1. Buka konten
  2. Buka menu utama
  3. Buka situs DW lainnya

AS Hanya Miliki Bukti Lemah Akan Keterlibatan Iran

13 Oktober 2011

Rencana gagal untuk membunuh duta besar Arab Saudi di Washington kemungkinan hanya dipimpin oleh oknum tertentu pemerintahan Teheran. Menurut para pakar, rencananya terlalu amatiran untuk diotaki oleh pimpinan Iran.

https://p.dw.com/p/12rGp
Foto: picture-alliance/dpa

Rasool Nafisi, pakar yang mempelajari Garda Revolusi Iran, mengatakan, jika meninjau dari pembunuhan di masa lalu, operasi seperti ini biasanya dilakukan secara berkelompok. Nafisi merujuk pada kasus pembunuhan pemimpin oposisi Iran Kurdi Sadegh Sharafkandi di Berlin, Jerman, tahun 1992. Pemerintah Iran sendiri telah berulang kali membantah tuduhan tersebut.

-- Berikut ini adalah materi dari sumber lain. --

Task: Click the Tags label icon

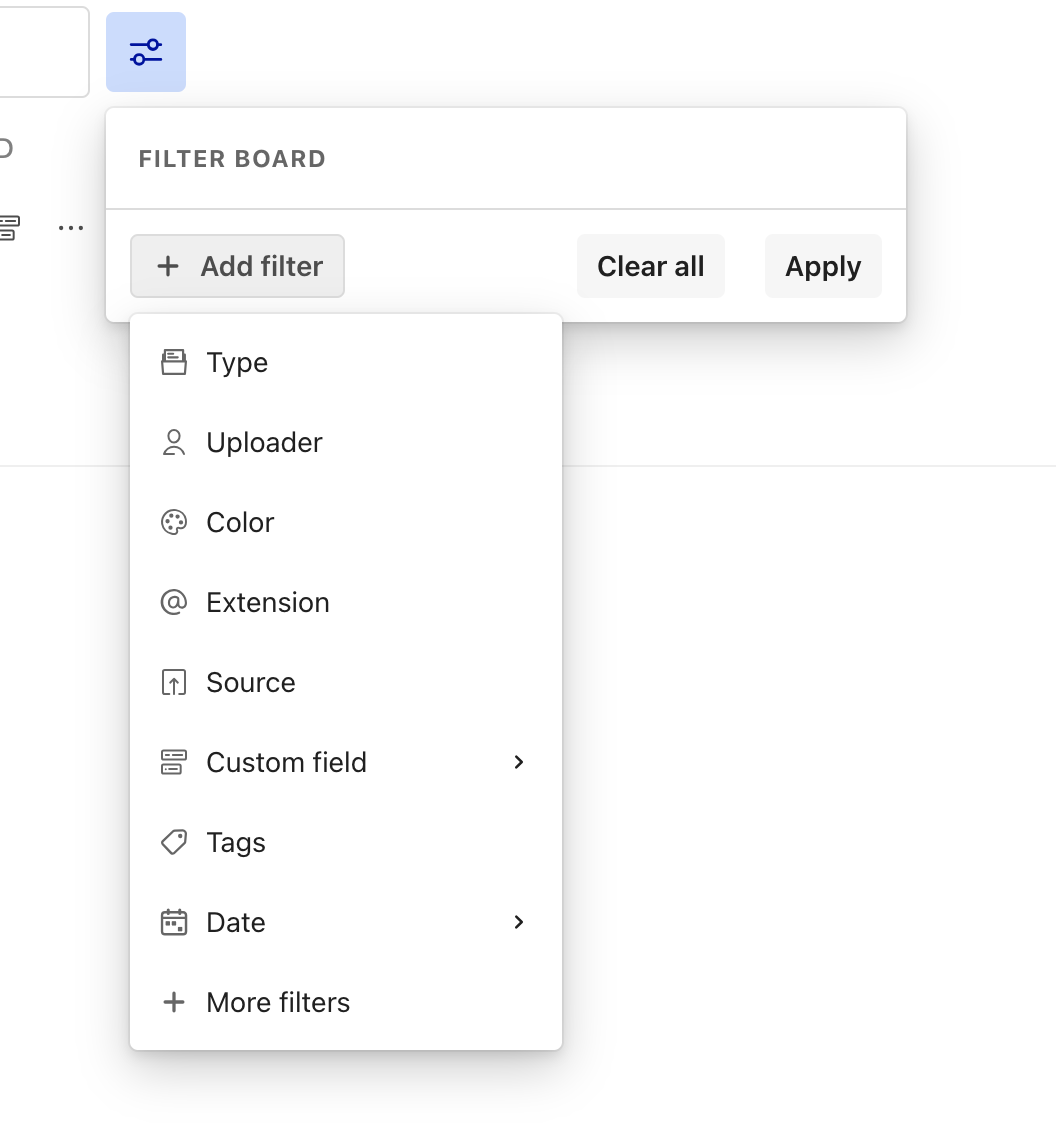Action: pyautogui.click(x=174, y=842)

Duta besar Iran bagi PBB Mohammed Khazee menegaskan, "Saya terkejut mendengar kebohongan besar ini. Menuduh Iran berencana membunuh duta besar dari negara tetangga Islam di Washington, meracuni atmosfir yang diwujudkan oleh beberapa politisi yang sangat berpengalaman dalam mengarang ancaman keamanan, meneror publik."

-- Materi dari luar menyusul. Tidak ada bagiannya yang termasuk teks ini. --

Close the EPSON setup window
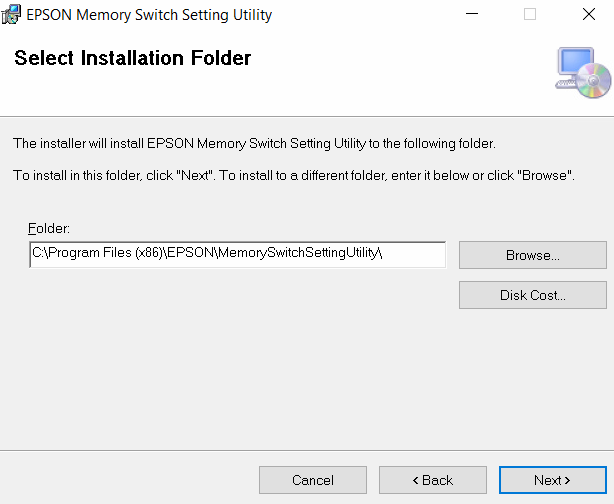Viewport: 614px width, 504px height. (x=588, y=15)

Pemerintah Amerika Serikat telah menyebut dua tersangka dalam kasus tersebut. Satu diantaranya dikatakan adalah anggota kesatuan operasi khusus Al Quds yang berada di Iran. Al Quds adalah pasukan elit dan rahasia Iran. Pasukan itu diduga berperan dalam mempersenjatai dan melatih gerilyawan Hizbullah, pejuang Islam di Bosnia dan Afghanistan, serta tentara muslim di Sudan. Anggotanya tentara terbaik dari Garda Revolusi. Pasukan yang dibentuk di tahun 80-an itu bertugas untuk operasi-operasi di luar negeri.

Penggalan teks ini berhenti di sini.